Strengthening Bonds: India-Australia Ties In ‘T-20 Mode’ Now, Says PM Modi
- The Mutual Logistics Support Agreement (MLSA) lets the two countries' armies use each other's bases to fix things and get more supplies.
- The Indian-Australian community has helped make Australia a better place, and we want to see more ties between our two countries
On Wednesday, Prime Minister Narendra Modi used a cricket comparison to talk about how quickly relations between India and Australia have been getting better. He said that relations between the two countries have entered “T-20 mode.”
Modi said these things after he and his Australian counterpart, Anthony Albanese, had a wide-ranging conversation about how to make the strategic relationship between the two countries even stronger.
The prime minister also asked cricket fans from New Zealand and Australia to come to India for the Cricket World Cup, which will be held there later this year.
“I’m going to Australia two months before my friend, Prime Minister Albanese, goes to India. This is the sixth time we’ve gotten together in the last year. This shows how close we are, how similar our ideas are, and how old our relationship is,” Modi said in a speech to the press.
In Albanese’s company, he said, “If I may use cricket terminology, our ties have entered the T-20 mode.”
Albanese went to India in March to take part in the yearly meeting between India and Australia.
“I want to ask Prime Minister Albanese and all Australian cricket fans to come to India this year for the Cricket World Cup. “At that time, you’ll be able to watch both cricket and a big Diwali party,” he said.
Modi also talked about how important the relationship between India and Australia is for the area.

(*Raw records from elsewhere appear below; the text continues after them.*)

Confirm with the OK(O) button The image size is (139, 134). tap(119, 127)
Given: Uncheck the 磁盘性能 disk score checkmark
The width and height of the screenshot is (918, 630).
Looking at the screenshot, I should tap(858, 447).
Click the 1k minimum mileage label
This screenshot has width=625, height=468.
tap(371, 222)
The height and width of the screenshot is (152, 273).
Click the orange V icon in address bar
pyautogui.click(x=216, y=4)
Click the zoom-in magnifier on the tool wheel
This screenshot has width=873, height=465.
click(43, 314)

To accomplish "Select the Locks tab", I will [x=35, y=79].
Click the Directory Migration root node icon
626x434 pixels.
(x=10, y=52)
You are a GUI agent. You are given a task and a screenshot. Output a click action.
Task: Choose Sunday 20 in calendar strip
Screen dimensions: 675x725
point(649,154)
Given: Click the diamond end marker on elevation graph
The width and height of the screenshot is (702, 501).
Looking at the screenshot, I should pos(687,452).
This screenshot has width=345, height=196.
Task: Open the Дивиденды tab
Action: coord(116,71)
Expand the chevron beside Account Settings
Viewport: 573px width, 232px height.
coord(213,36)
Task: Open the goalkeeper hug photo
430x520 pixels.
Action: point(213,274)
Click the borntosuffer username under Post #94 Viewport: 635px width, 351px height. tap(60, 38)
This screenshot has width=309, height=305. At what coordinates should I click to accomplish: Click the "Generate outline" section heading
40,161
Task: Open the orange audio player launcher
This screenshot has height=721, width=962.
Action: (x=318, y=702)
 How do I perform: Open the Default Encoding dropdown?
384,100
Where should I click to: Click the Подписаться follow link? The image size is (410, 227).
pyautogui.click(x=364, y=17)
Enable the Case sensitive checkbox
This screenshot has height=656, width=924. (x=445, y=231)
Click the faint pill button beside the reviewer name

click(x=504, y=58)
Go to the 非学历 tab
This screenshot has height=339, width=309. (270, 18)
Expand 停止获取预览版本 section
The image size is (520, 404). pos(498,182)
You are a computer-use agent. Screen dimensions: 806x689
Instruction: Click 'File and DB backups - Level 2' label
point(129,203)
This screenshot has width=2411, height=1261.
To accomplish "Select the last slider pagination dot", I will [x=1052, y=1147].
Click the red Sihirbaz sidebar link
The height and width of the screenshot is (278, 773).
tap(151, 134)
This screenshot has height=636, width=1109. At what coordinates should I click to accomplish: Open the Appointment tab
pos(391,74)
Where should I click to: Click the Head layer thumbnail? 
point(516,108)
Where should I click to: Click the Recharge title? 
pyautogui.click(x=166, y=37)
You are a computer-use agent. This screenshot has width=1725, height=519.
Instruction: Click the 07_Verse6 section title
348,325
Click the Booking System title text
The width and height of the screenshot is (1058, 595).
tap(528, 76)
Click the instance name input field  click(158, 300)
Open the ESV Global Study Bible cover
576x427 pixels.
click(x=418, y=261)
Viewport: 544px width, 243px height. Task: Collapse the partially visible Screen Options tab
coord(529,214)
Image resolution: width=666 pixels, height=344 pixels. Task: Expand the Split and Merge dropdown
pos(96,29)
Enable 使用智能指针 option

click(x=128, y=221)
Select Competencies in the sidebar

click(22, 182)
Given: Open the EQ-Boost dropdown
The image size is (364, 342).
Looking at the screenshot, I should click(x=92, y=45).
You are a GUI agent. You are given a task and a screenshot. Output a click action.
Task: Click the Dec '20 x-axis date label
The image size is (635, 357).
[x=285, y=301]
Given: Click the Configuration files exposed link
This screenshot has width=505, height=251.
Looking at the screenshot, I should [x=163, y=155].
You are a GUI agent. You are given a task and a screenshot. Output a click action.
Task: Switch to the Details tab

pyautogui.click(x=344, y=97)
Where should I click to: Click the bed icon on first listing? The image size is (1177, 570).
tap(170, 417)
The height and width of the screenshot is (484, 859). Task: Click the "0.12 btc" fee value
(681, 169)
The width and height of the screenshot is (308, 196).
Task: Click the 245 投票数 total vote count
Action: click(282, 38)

“Relations between India and Australia are not just between our two countries. It is also linked to peace, security, and the well-being of the whole world,” he said.
“A few days ago, at the Quad Summit in Hiroshima, where I was with Prime Minister Albanese, we also talked about the Indo-Pacific. Modi said that partnership between India and Australia could also help the Global South make progress.
He said, “Vasudhaiva Kutumbakam, which sees the whole world as one family, is the central theme of India’s G-20 Presidency.” The talk between the prime minister and Albanese was called “constructive” by him.
In the last few years, relations between the two countries have grown quickly.
The Economic Cooperation Trade Agreement (ECTA) between India and Australia was finalized and went into effect in December of last year. The Comprehensive Economic Cooperation Agreement (CECA) is what the two sides are working on right now.
In June 2020, India and Australia took their relationship to the next level by signing a deal that gave both countries access to each other’s military bases for supply support.
The Mutual Logistics Support Agreement (MLSA) lets the two countries’ armies use each other’s bases to fix things and get more supplies. It also makes it easier for the two countries to work together on defense in general.
The Australian prime minister also talked about different parts of how New Delhi and Canberra work together.
“I have met with Prime Minister Modi six times in my first year as Prime Minister. This shows how important it is to us to strengthen ties between our countries,” he said.
“The Indian-Australian community has helped make Australia a better place, and we want to see more ties between our two countries,” he said.
Modi’s three-country tour came to an end on Monday, when he arrived in Sydney. Before going to Australia, he went to Japan and Papua New Guinea.